Intellectualization, my defense mechanism

You should see the pile of books in my garage, many only half-read. Some highlighted with pens and sharpies, mostly obsessive research down rabbit holes that lead nowhere when I was unemployed and looking for work. When my eyes were bleeding I might throw on a podcast and just let Rogan or Petersons wash over me. Only to relieve me of my powerlessness, or help me escape the season of great emotional distress. 

Like Adam in the Garden, I grabbed from that Tree of Knowledge ruthlessly, to avoid the shame, the nakedness, the vulnerability of being fully human. 

And it has come with a great cost, this defense mechanism, intellectualization.  I have missed many seasons of life, detached from the full experience, lost in my head, void of any connection to my emotional state and simply because I willed it that way. Insensately trying to get the answers and live above the fragility of my true nature. 

I don’t even know where I picked it up, this way of coping, maybe it was in therapy somewhere around the age of 8 when my father had run out of ways to help me. Often my unhinging sadness, fear, and sensitivity made him nervous, that sea of emotion was overwhelming. 

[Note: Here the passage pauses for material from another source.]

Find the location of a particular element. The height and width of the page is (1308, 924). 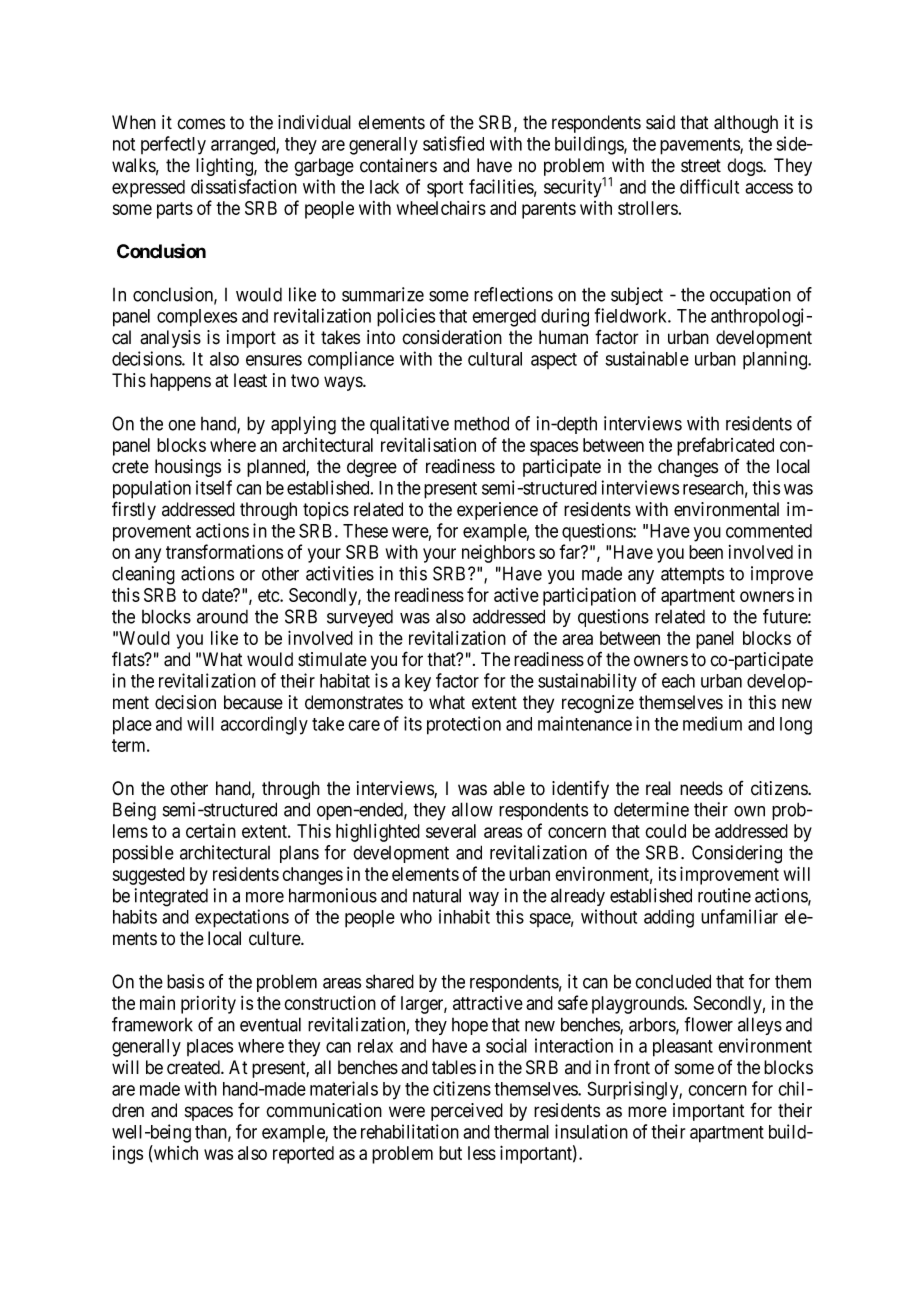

Inside of therapy for many years to come, I learned that the way out was not through any of it, not to be with any of it, no it was a trick of rumination and hanging out in the loftier rational realms that allowed me a form of escape.  

Eventually, I mastered myself, until alcohol worked a little better, then obsession with women, then work and more work and workaholism and eventually I couldn’t read anymore about panic attacks because the more I tried to figure them out the more they owned me. A long season of depersonalization and mental collapse lead me straight to my body where I eventually would have to surrender. All that was suppressed came up and out of me.  It was the first time I wept tears compressed from childhood. I simultaneously was able to smell and taste and feel the wind on my face for the first time, in ways I hadn’t since I was a little kid. There, broken and filled with emotion, I had a type of communion with life again. I wouldn’t be surprised if they eventually figure out depression is a type of response to anyone that refuses to feel their feelings. 

We all use psychic defenses when we’re hurt or scared. Especially for those of us that have grown up sensitive and learned that it was weakness. Intellectualization does not mean we’re smart. It means that, instead of the terrifying act of listening deeply to our own pain or fear we try to think and talk our way out of it. We therefore isolate our emotions from our intellect. It is the ultimate escape.